OpenAI, the makers of the popular term paper cheating software ChatGPT, is burning through money almost as fast as the Kamala Harris campaign. Despite raking in $20 billion from eager investors, the company has failed to find a way to make itself profitable. Industry analysts are predicting that OpenAI’s days are now numbered unless the company can sucker more investors into dumping money into it.
The company launched the ChatGPT Pro service last year. For $2,400, talentless hacks with no writing skills and college students who want to cheat on term papers can have unlimited access to OpenAI o1, o1-mini, GPT-4o, and Advanced Voice. What OpenAI failed to predict was just how much people would be using the system.
In plain English, OpenAI has underpriced the service. Every time a person uses the software to write a piece of dead, soulless text for them, it churns through a tremendous amount of cost and energy for OpenAI.
Sean Johnstone with Goldman Sachs noted, “While this problem demonstrates the product’s popularity, it’s not clear how OpenAI is meant to turn a profit, much less operate its costly business sustainably.”

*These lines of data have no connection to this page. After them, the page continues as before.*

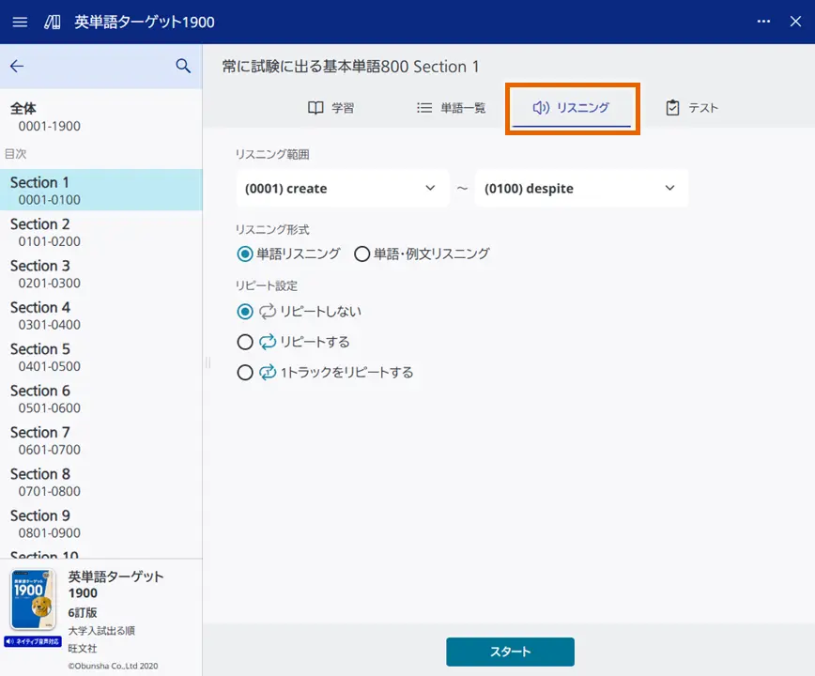Screen dimensions: 815x676
Task: Click the book icon on the 学習 tab
Action: click(x=315, y=107)
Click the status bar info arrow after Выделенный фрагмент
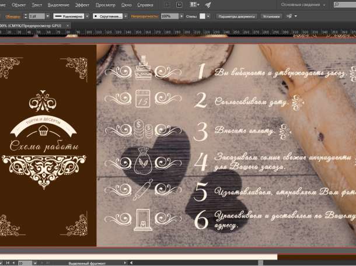 click(x=125, y=263)
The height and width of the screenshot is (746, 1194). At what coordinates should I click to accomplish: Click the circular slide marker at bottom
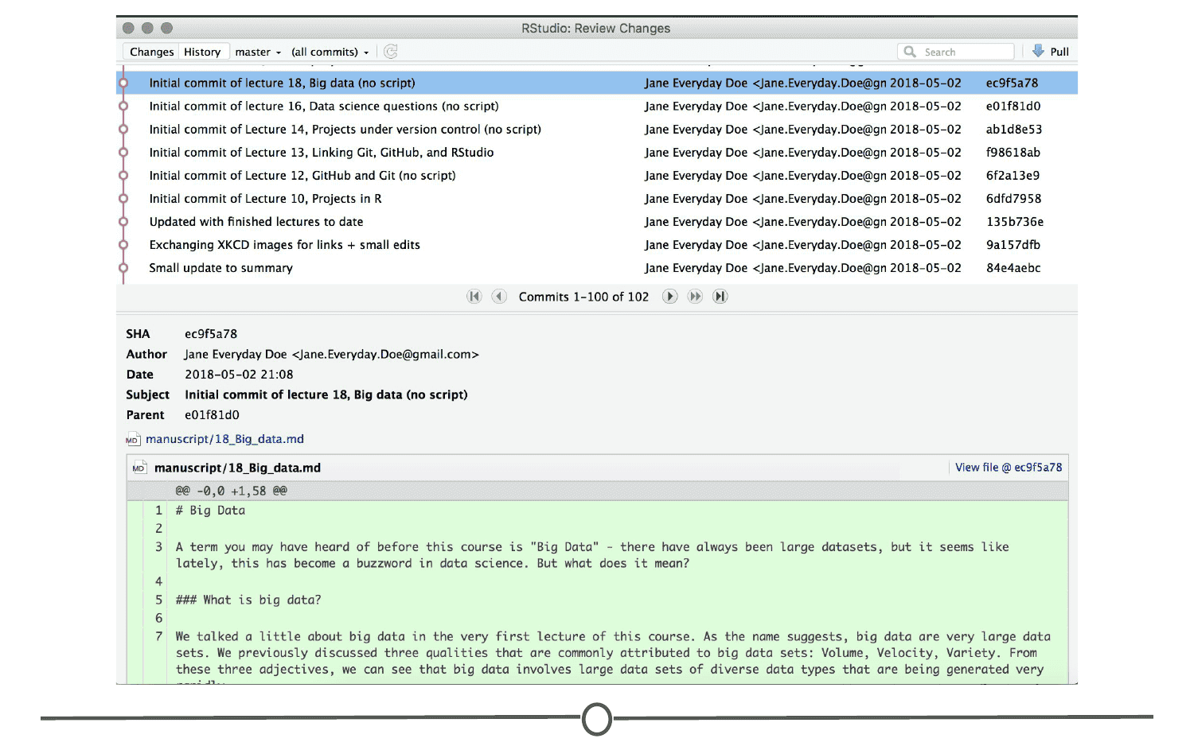click(597, 719)
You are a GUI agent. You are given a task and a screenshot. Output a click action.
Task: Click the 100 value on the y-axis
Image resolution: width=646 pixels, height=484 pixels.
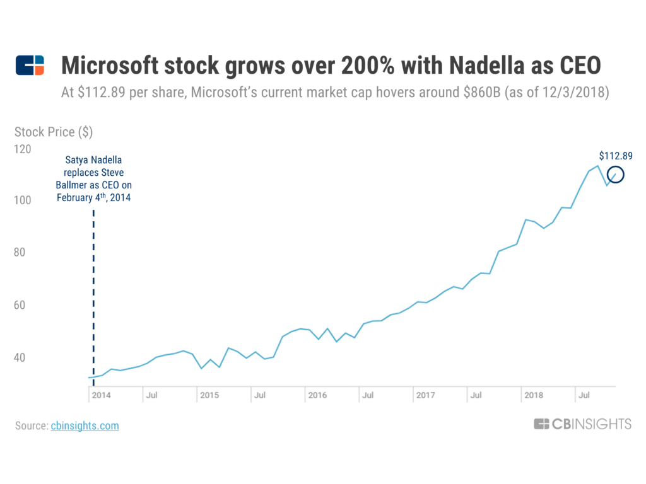22,200
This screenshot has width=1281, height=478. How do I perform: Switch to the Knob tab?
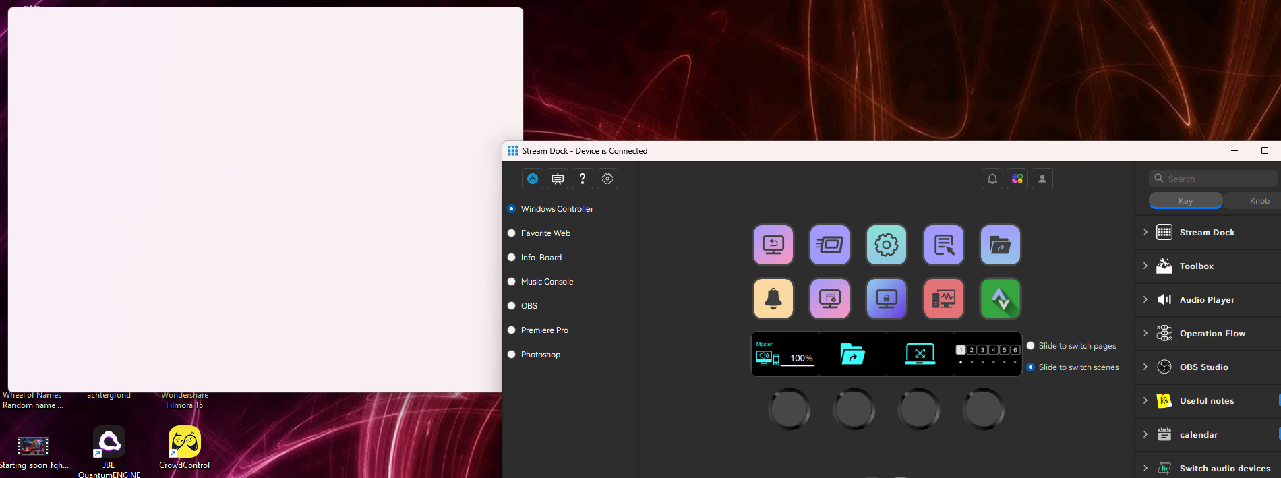1258,201
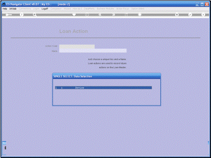Open the Infolab menu
This screenshot has width=211, height=158.
13,9
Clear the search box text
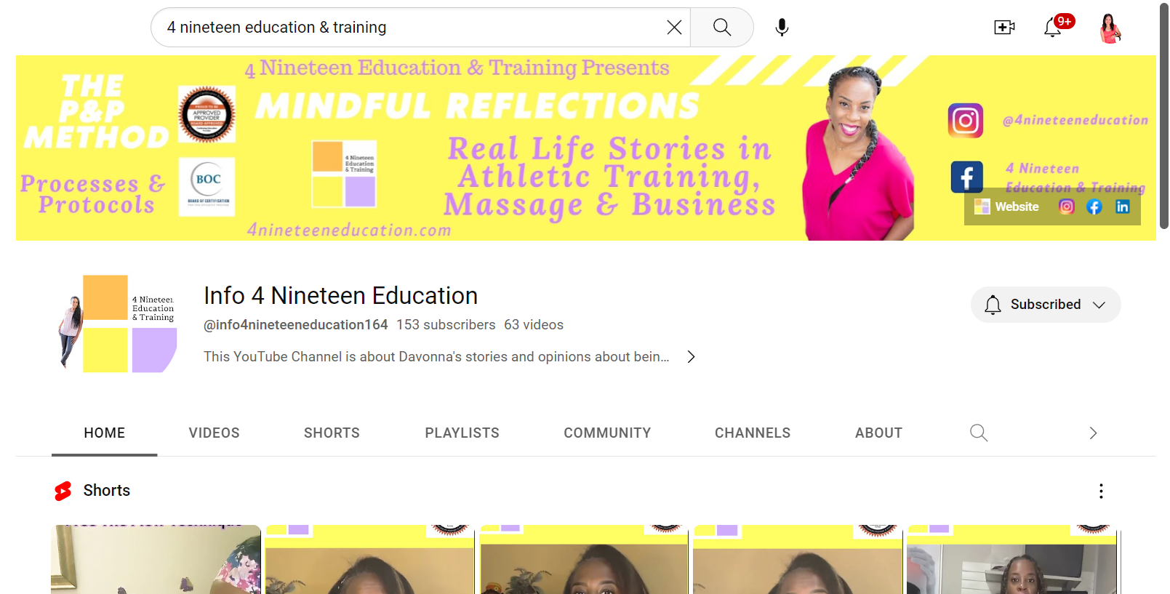The height and width of the screenshot is (594, 1170). (x=674, y=28)
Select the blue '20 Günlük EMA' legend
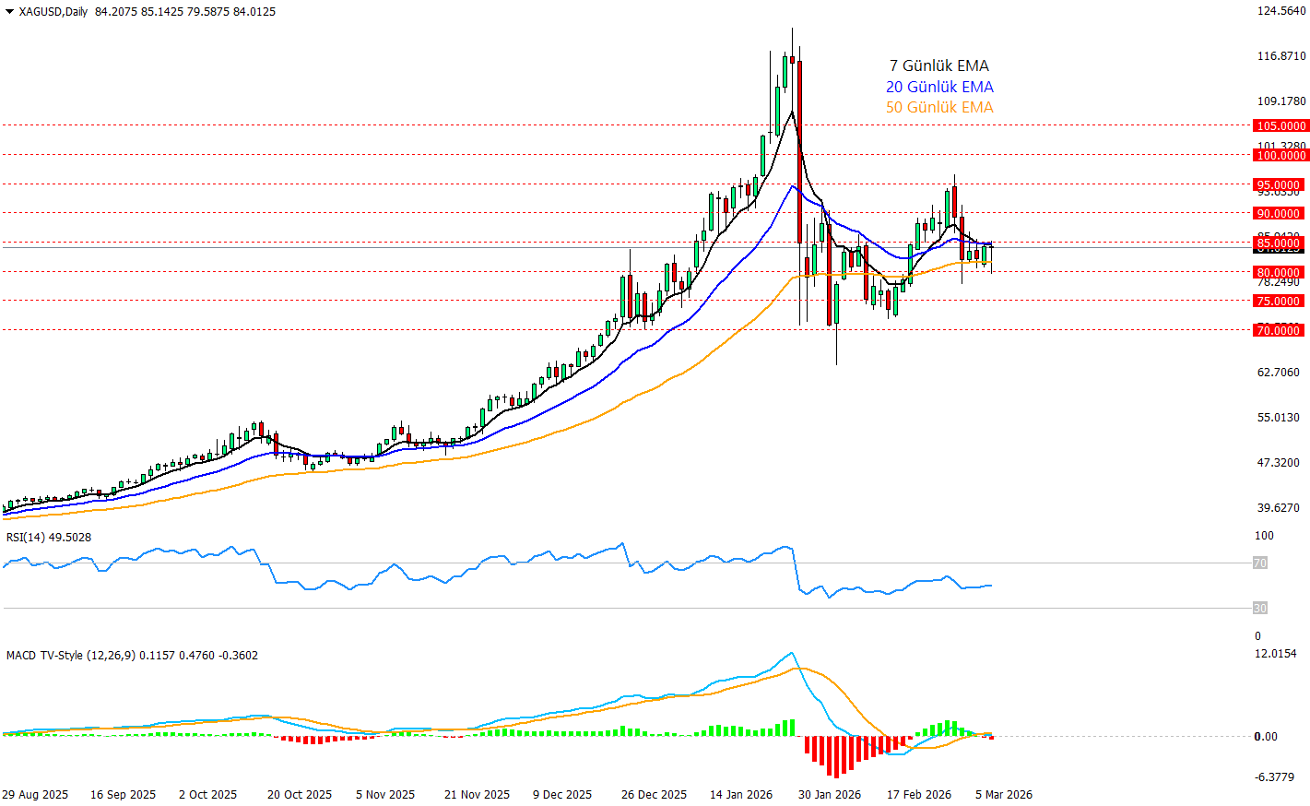The width and height of the screenshot is (1310, 806). [939, 88]
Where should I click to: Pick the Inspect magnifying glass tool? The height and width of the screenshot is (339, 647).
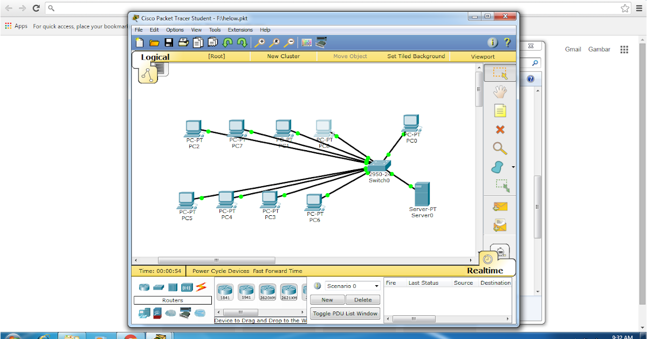(x=500, y=148)
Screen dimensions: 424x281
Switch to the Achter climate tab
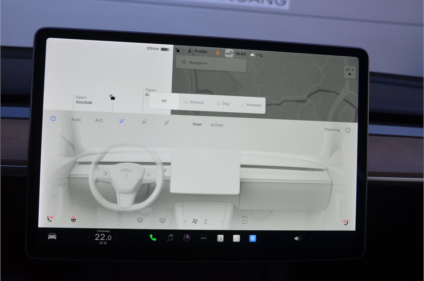click(217, 125)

OpenAI made $3.7 billion from selling subscriptions last year but reported $5 billion in losses. Only a member of the Harris 2024 team could look at numbers like that and think it’s a sustainable business model.
Not to mention the fact that the class action lawsuits against the fledgling AI industry haven’t even started yet. Government AI data centers are causing massive power fluctuations in Virginia that are destroying people’s refrigerators and televisions. Once the lawsuits get underway, the future is going to look very grim for anyone who invested heavily in this technology.